It is difficult to move from one political party to another. A huge chunk of the electorate votes for the same party at every election, regardless of policy. It is particularly hard to make a change when you used to be an MP, with longstanding members as friends, not to mention your history with the party and electoral success garnered over decades.
Advancing such a change has been in gestation for several years. In part, it is about policies but these, quite literally, come and go. The real drivers are values, and how they inform policymaking and behaviour. Politics is not an exact science. As Otto von Bismarck famously said: “Laws are like sausages, it is better not seeing them made.” But we do need to know, whatever happens behind the scenes, that the reference point for a politician is a set of values, referred to in choppy conditions as well as smooth.
For me, advancing the national interest, promoting life fulfilment, enhancing and protecting individual freedom, and applying the rule of “good” law through consensus are values worth fighting for. Let me briefly examine each one.
First, the national interest: basically, making sure the UK is prosperous, cohesive, secure and internationally respected. In my view, Brexit – literally in any form – is likely to be at odds with the national interest but, since the referendum, obsessive party interest (Conservative and Labour) has prevented the emergence of a workable plan.
While I recognised the referendum result and, with a heavy heart, voted for Article 50, I hoped the government would be more respectful of the national interest. But from the ill-fated general election campaign of 2017 onwards, this was increasingly subordinated to party concerns. It is important to stress this is not just about the act of leaving the European Union but the signals this action sends about the sort of country the Conservative Party now wants to shape.
Turning to life fulfilment, I believe strongly in a need to reform our education system. My time as chair of the Education Committee and, subsequently, chair of the Commission on Sustainable Learning for Life, Work and a Changing Economy were both platforms where I celebrated education but also promoted my belief in reform and extra resources.

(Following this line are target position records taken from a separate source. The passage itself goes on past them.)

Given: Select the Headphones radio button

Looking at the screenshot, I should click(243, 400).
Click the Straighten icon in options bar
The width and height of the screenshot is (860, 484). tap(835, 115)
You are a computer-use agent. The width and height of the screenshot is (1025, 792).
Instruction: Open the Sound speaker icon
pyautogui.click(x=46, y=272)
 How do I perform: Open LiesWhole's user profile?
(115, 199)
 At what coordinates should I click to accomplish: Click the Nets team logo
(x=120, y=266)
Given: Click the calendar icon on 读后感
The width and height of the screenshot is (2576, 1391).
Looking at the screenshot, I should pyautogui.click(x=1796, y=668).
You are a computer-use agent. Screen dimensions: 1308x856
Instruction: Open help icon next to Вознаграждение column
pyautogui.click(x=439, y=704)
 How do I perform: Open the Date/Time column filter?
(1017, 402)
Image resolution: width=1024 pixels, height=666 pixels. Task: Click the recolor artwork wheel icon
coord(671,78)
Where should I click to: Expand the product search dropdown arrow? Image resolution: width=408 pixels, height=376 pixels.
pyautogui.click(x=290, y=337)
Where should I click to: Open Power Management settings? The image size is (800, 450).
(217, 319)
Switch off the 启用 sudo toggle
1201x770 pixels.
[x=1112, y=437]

I link economic productivity with social mobility, believing it to be a shocking waste of human talent not to provide properly for every young person. I want to be a member of a party which has the character and capacity to sort this out.
Priorities for education should include a real boost for the further education sector as well as properly identified pathways towards different employment options, an end to blunt league tables system supported by a refocus on a broader curriculum, meaningful action to tackle regional disparities and the well-known rural/coastal challenges, and, crucially, a more linear approach from toddlers to lifelong learning.
Protecting and enhancing individual freedom might be considered a Conservative value, but this is also about rights and, above all, how we treat people, including immigrants. The days when Edward Heath could invite thousands of Ugandan Asians to the UK to save them from Idi Amin’s persecution and then highlight their contribution to our economy and society are, seemingly, well over within the Conservative Party. Today the Windrush scandal stands as a symbol of the Conservative approach to treating individuals.
I am committed to representative democracy and the rule of law. At heart, I am a pluralist – I see the rich variety of attitudes and cultures as a good thing. It is about consensus, engagement and openness, attitudes that should define our political processes. This is already a hallmark of the Independent Group.
I have decided to register as a supporter of the Independent Group. I do so because my values matter to me and I think I can fight for them more effectively if I make this change.